I will say, having been in the service (I did do some training at Ft Bragg), and being a military brat, I have had the fortune (good or bad is debatable) to having been to many bases of all branches.  Ft Bragg indeed has a 'special feel.'


----------



## RetPara (Jan 7, 2016)

Devildoc said:


> I will say, having been in the service (I did do some training at Ft Bragg), and being a military brat, I have had the fortune (good or bad is debatable) to having been to many bases of all branches.  Ft Bragg indeed has a 'special feel.'



That special feel is the tension of apprehension.  While the senior level commands may get a few weeks or so notice of a situation going down the tubes (Grenada in'83); you NEVER know when something is going to flush the Division Ready Force/kick off the 18 hour sequence.  It's  a feeling of you have to be ready TODAY, tomorrow is too late.  This is especially true on Ardennes Street which historically has been the main street of the 82nd.  Add to that there is always someone doing something that NEVER make the news.  Important shit done quietly that we will not know about for 20+ years sometimes.


----------



## Muppet (Jan 7, 2016)

I miss it sometimes. Not the fuck fuck games but the cammeradiere with brothers I served with. I know we were not special operations but we had the same hunger and pride for the unit we served for.

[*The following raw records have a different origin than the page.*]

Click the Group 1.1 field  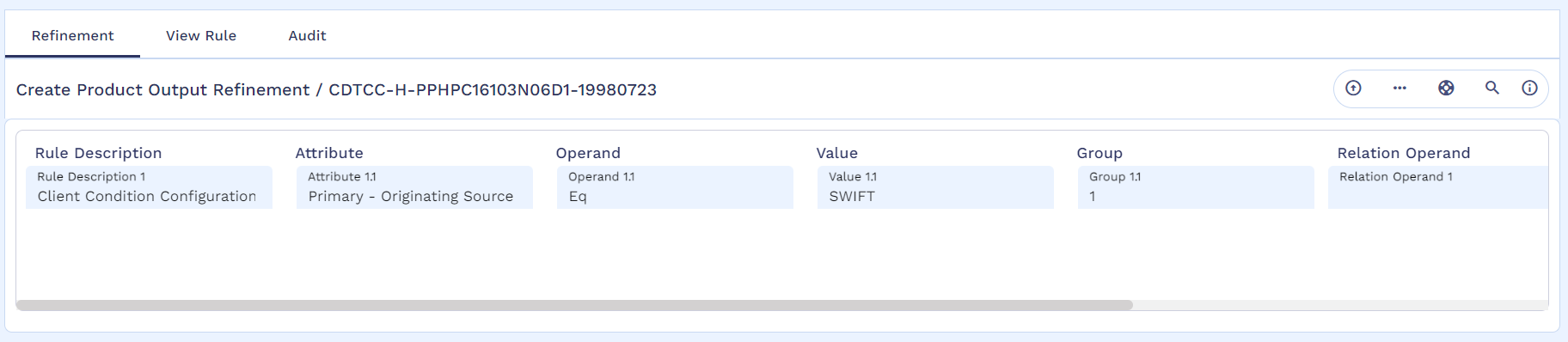[1196, 187]
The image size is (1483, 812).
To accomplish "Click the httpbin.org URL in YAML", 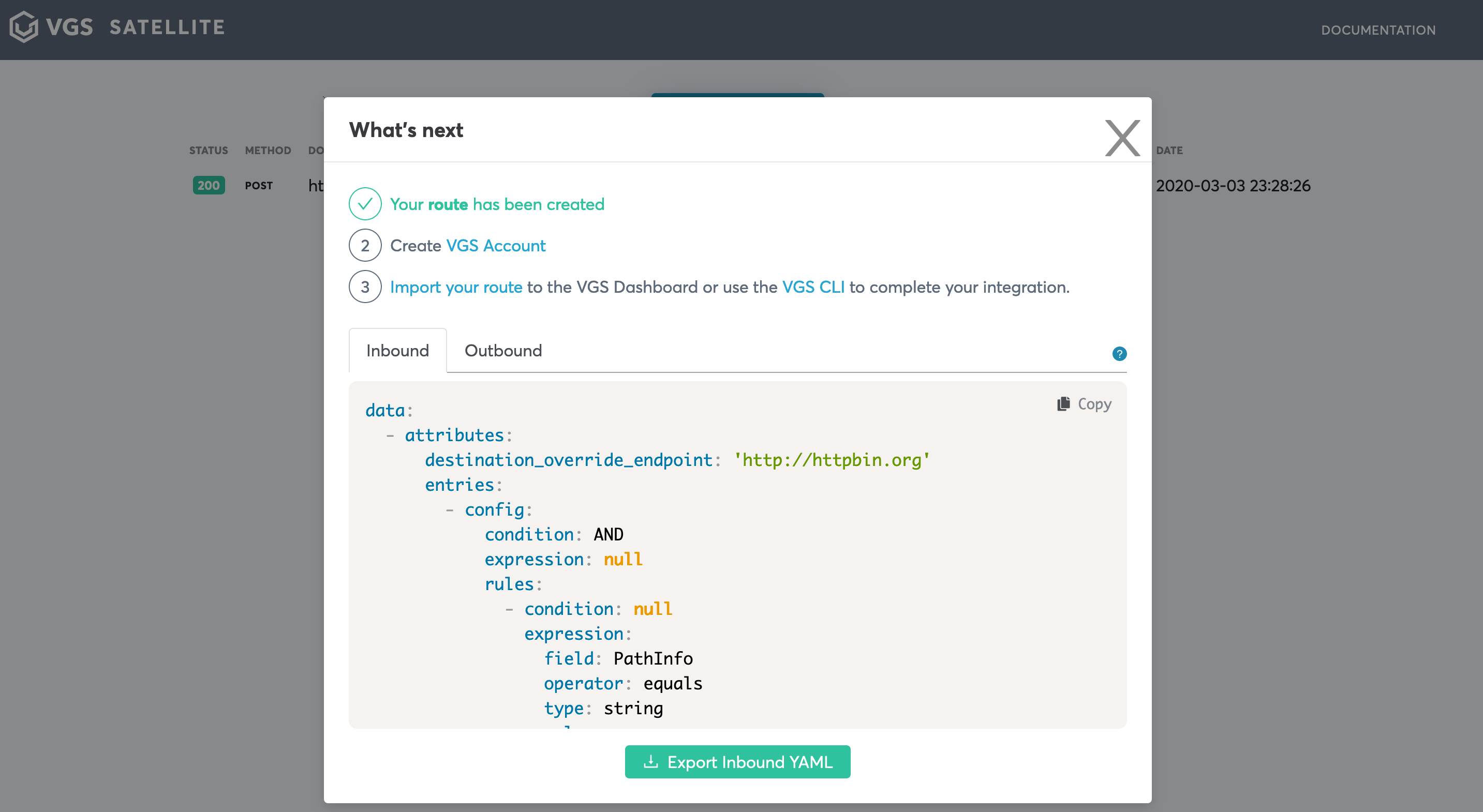I will click(x=832, y=460).
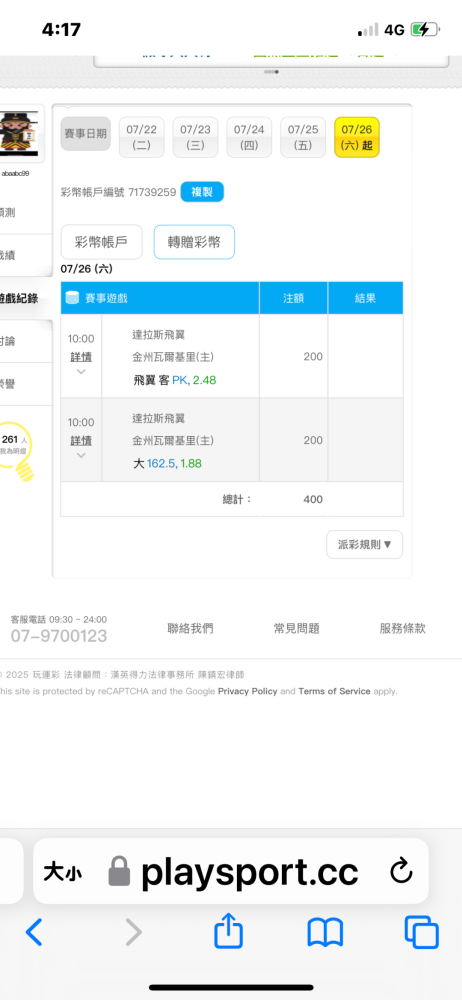Reload page with refresh icon

(x=401, y=872)
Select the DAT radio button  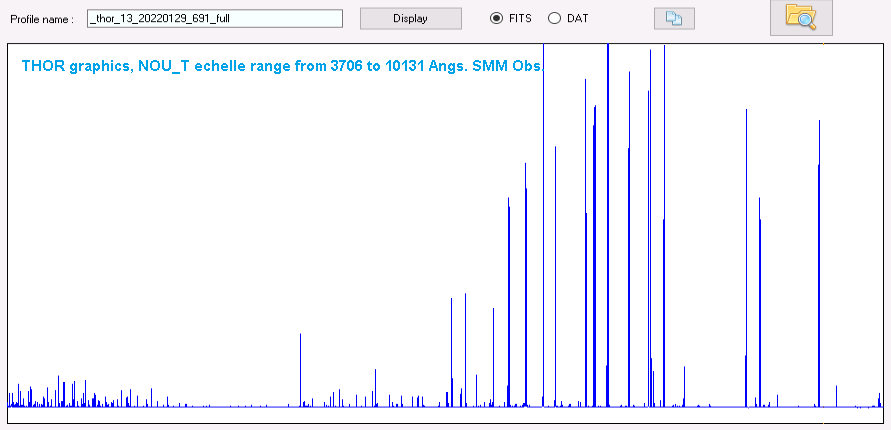click(554, 18)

There is nothing like running down Ardennes or a platoon of brothers that would do anything for each other. 

M.


----------



## Devildoc (Jan 7, 2016)

RetPara said:


> That special feel is the tension of apprehension.  While the senior level commands may get a few weeks or so notice of a situation going down the tubes (Grenada in'83); you NEVER know when something is going to flush the Division Ready Force/kick off the 18 hour sequence.  It's  a feeling of you have to be ready TODAY, tomorrow is too late.  This is especially true on Ardennes Street which historically has been the main street of the 82nd.  Add to that there is always someone doing something that NEVER make the news.  Important shit done quietly that we will not know about for 20+ years sometimes.



No doubt, and good analysis.  My dad retired from the Marines, most of his career in intel.  I grew up at Camp Lejeune and there was often that sense of urgency as well....and I could often see in his face that there was stuff lurking around about which we never knew.

I did get the sense Bragg was different, of course, given the nature of most of the units on Bragg....weird aircraft parked in the corner of Pope, parking lots full and buildings all lit up in the middle of the night, etc.


----------



## DA SWO (Jan 7, 2016)

The Division was (is?) special.
The 18 hour sequence (36 hours if you knew what to look for) is impressive to watch.
I think Grenada may have been the last "out of the blue" deployment, planning may have been broken but the operational sequence worked.
Ft Huachuca hasn't changed much.
Wife's nephew graduated and went to Korea, then back to Huachuca.  one "Tactical" assignment after that, then back to the Strategic Intel world.


----------



## Florida173 (Jan 7, 2016)

What I experienced at the the 173rd was closer represented in this article compared to my experience with the 82nd.


----------